◆ **Given exercise**: Rewrite the rows between the lines holding "Viewport: 1400px width, 851px" and "pos(127,819)", inclusive, requests included, and offset every coordinate in the answers by adding 40 to it. Leave the pictures out.

◆ **Dataset excerpts**:

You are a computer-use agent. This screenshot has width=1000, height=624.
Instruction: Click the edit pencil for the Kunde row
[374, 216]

--

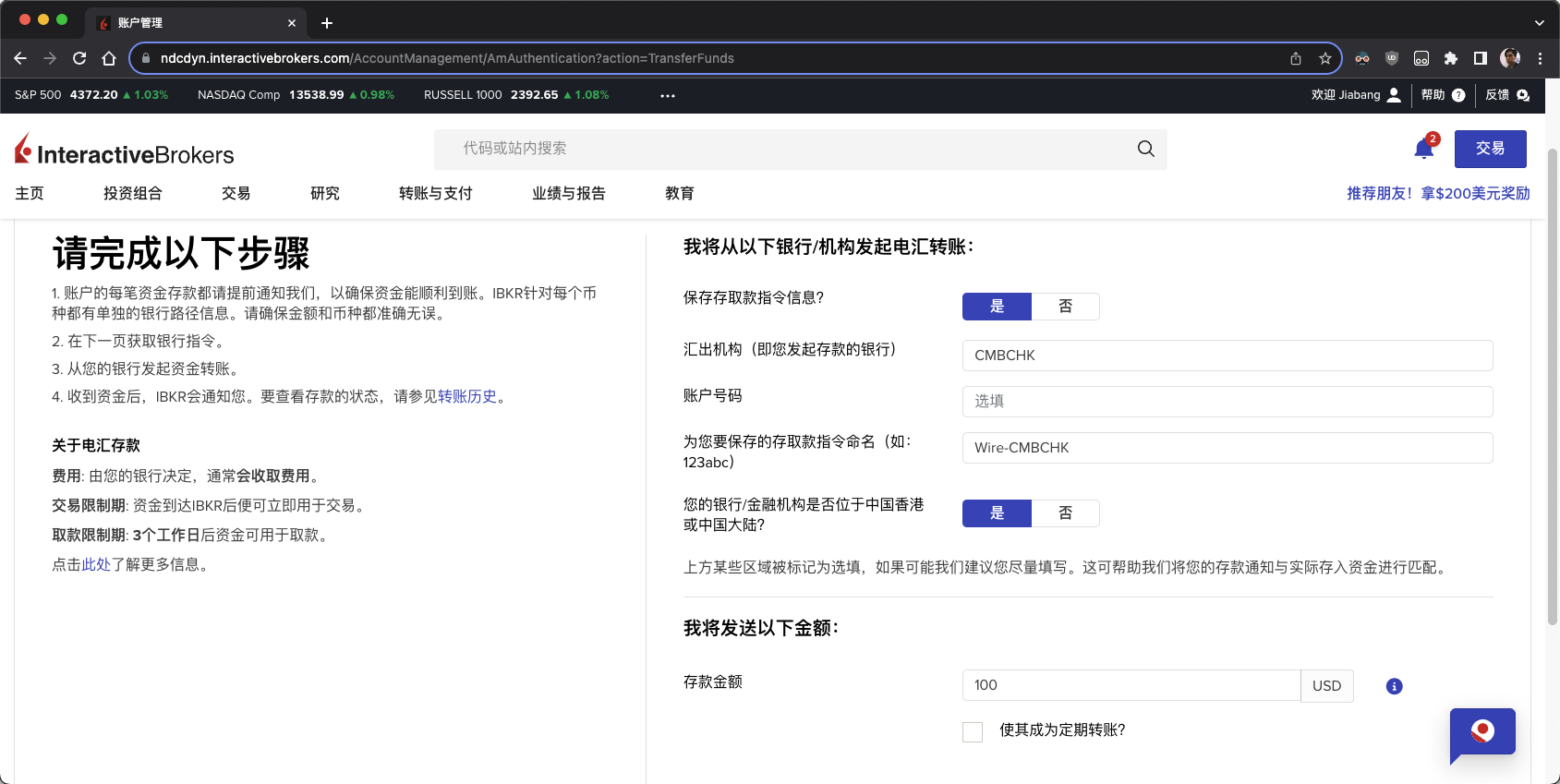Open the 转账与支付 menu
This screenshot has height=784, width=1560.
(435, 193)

--

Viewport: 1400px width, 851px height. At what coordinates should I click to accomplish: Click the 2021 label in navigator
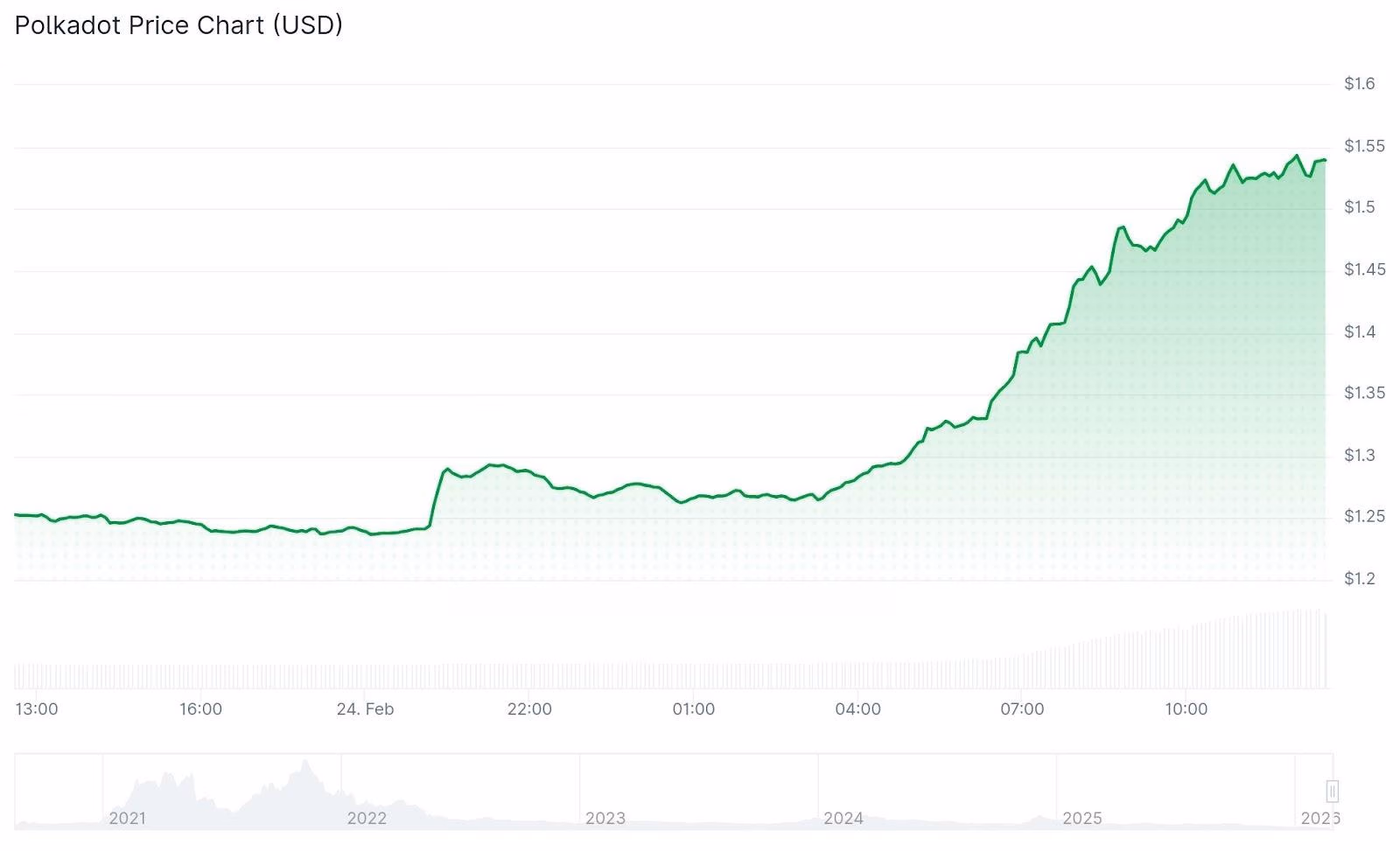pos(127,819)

◆ **Answer for this exercise**:
Viewport: 1400px width, 851px height. At what coordinates should I click to accomplish: Click the 2021 label in navigator
pos(167,859)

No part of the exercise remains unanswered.